───── Trecho do documento

O projeto de doação do terreno foi então contestado pela bancada do PDT na Câmara Municipal – formada por Cleonaldo Silva, Edimê Avelar, Nascimento Xel, Oton Rego e liderada por Pedro Lucas – e aprovado por 11 votos a 5, apesar das denúncias de irregularidade no processo. A desapropriação, segundo o líder da bancada do partido, foi ilegal, já que a área se encontrava caucionada na Prefeitura e não poderia ser alvo de nenhuma negociação e ainda que o terreno adquirido pela Prefeitura ao preço de 2 bilhões e 275 milhões de cruzeiros foi supervalorizado.

Diante do fato, o então vice-governador Arlindo Porto optou por manter-se em silêncio quanto ao seu envolvimento no imbróglio. Em entrevista à Rádio Clube AM em 23/04/1993 ele esclareceu que jamais omitiu o fato de ser sócio da empresa citada e que obteve 10% dela depois que deixou a Prefeitura de Patos de Minas e antes de assumir o Governo do Estado, esclarecendo que como cidadão e empresário podia participar de qualquer negócio que lhe fosse interessante. Na oportunidade enfatizou que não ia responder a ataques políticos, principalmente de elementos da oposição.

Com a polêmica envolvendo a desapropriação do terreno tomando repercussão política além do esperado, o vice-presidente da Rheem, Francesco Vergara Cafarelli, que esteve com o prefeito Jarbas Cambraia em 05/05/1993, disse que o projeto é de alto interesse do município e não pode ser questionado por um valor tão pequeno. De acordo com o empresário, os investimentos da Rheem ultrapassam a faixa de 10 milhões de dólares e o preço do terreno não representa praticamente nada no custo do projeto e que a indústria deverá ser inaugurada no prazo de 60 a 90 dias.

──────────
───── Dados extraídos

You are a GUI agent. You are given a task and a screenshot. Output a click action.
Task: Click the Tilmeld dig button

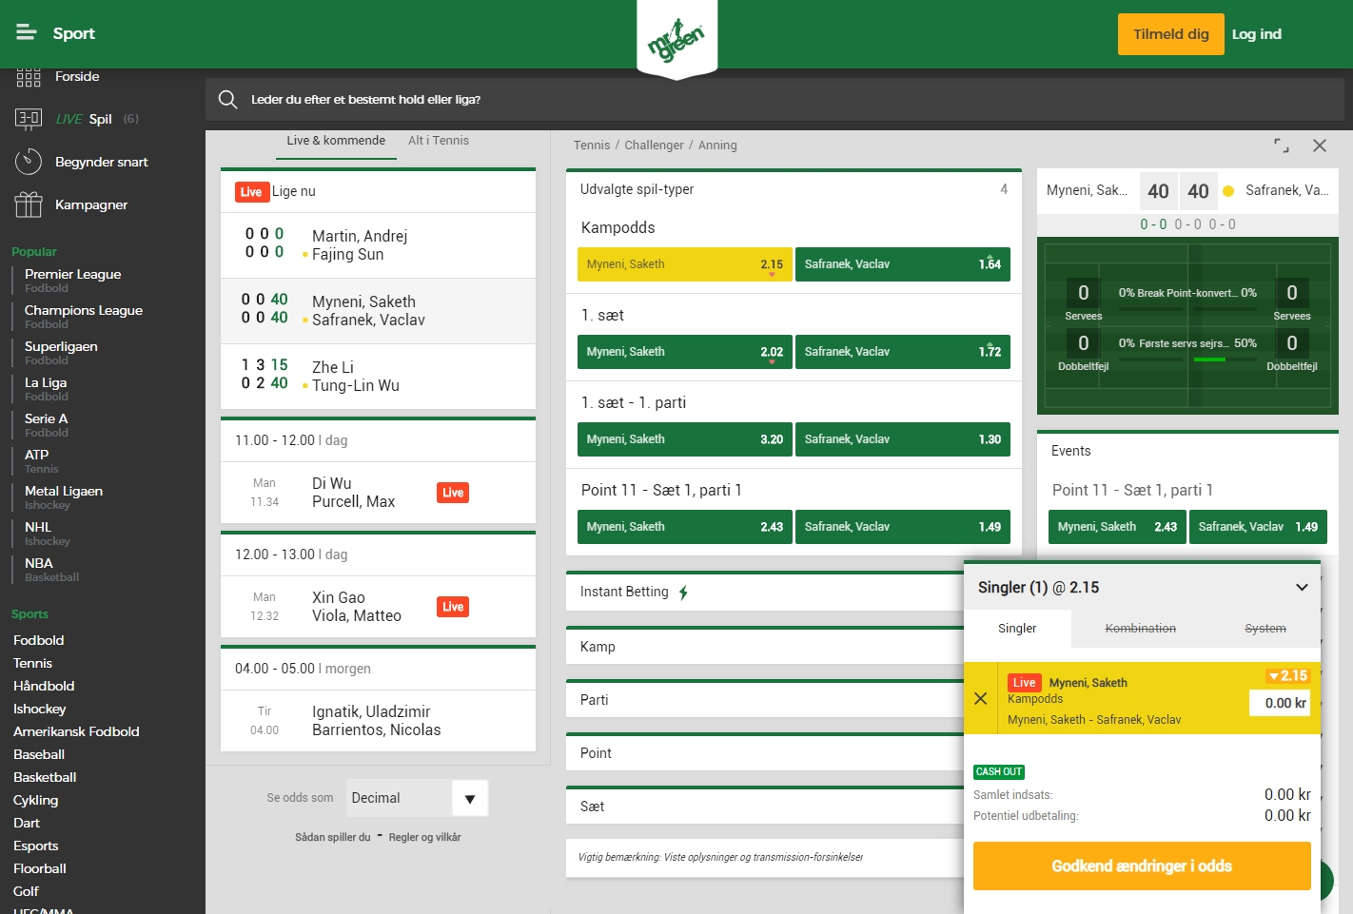(x=1170, y=34)
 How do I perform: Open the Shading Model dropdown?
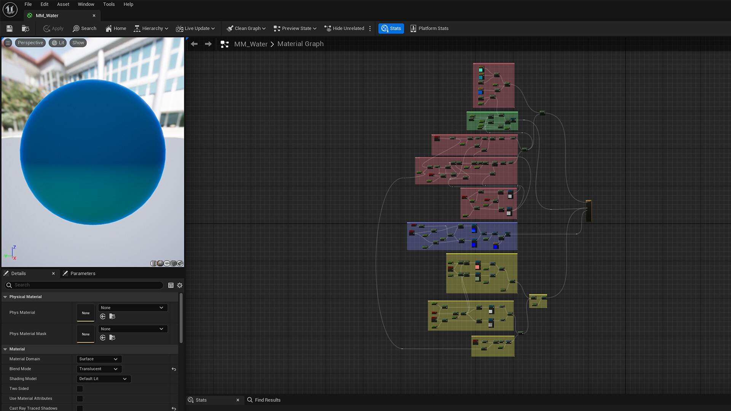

──────────

**Atividades propostas**.
• a. Indique se cada afirmação concorda com o trecho sobre a doação do terreno, respondendo sim ou não e citando literalmente as palavras do trecho que decidem a questão: (i) O projeto de doação do terreno foi aprovado por 11 votos a 5. (ii) Arlindo Porto obteve 10% da empresa antes de deixar a Prefeitura de Patos de Minas. (iii) Segundo o vice-presidente da Rheem, a indústria deveria ser inaugurada no prazo de 60 a 90 dias.
• b. Reescreva a parte do trecho sobre a doação do terreno entre "Diante do fato, o" e "elementos da oposição.", inclusive, substituindo "ataques políticos" por "críticas políticas".
O material não tem papel algum nesta atividade.

**Respostas esperadas**.
• a.
(i) Sim: "aprovado por 11 votos a 5".
(ii) Não: "obteve 10% dela depois que deixou a Prefeitura de Patos de Minas".
(iii) Sim: "a indústria deverá ser inaugurada no prazo de 60 a 90 dias".

• b.
Diante do fato, o então vice-governador Arlindo Porto optou por manter-se em silêncio quanto ao seu envolvimento no imbróglio. Em entrevista à Rádio Clube AM em 23/04/1993 ele esclareceu que jamais omitiu o fato de ser sócio da empresa citada e que obteve 10% dela depois que deixou a Prefeitura de Patos de Minas e antes de assumir o Governo do Estado, esclarecendo que como cidadão e empresário podia participar de qualquer negócio que lhe fosse interessante. Na oportunidade enfatizou que não ia responder a críticas políticas, principalmente de elementos da oposição.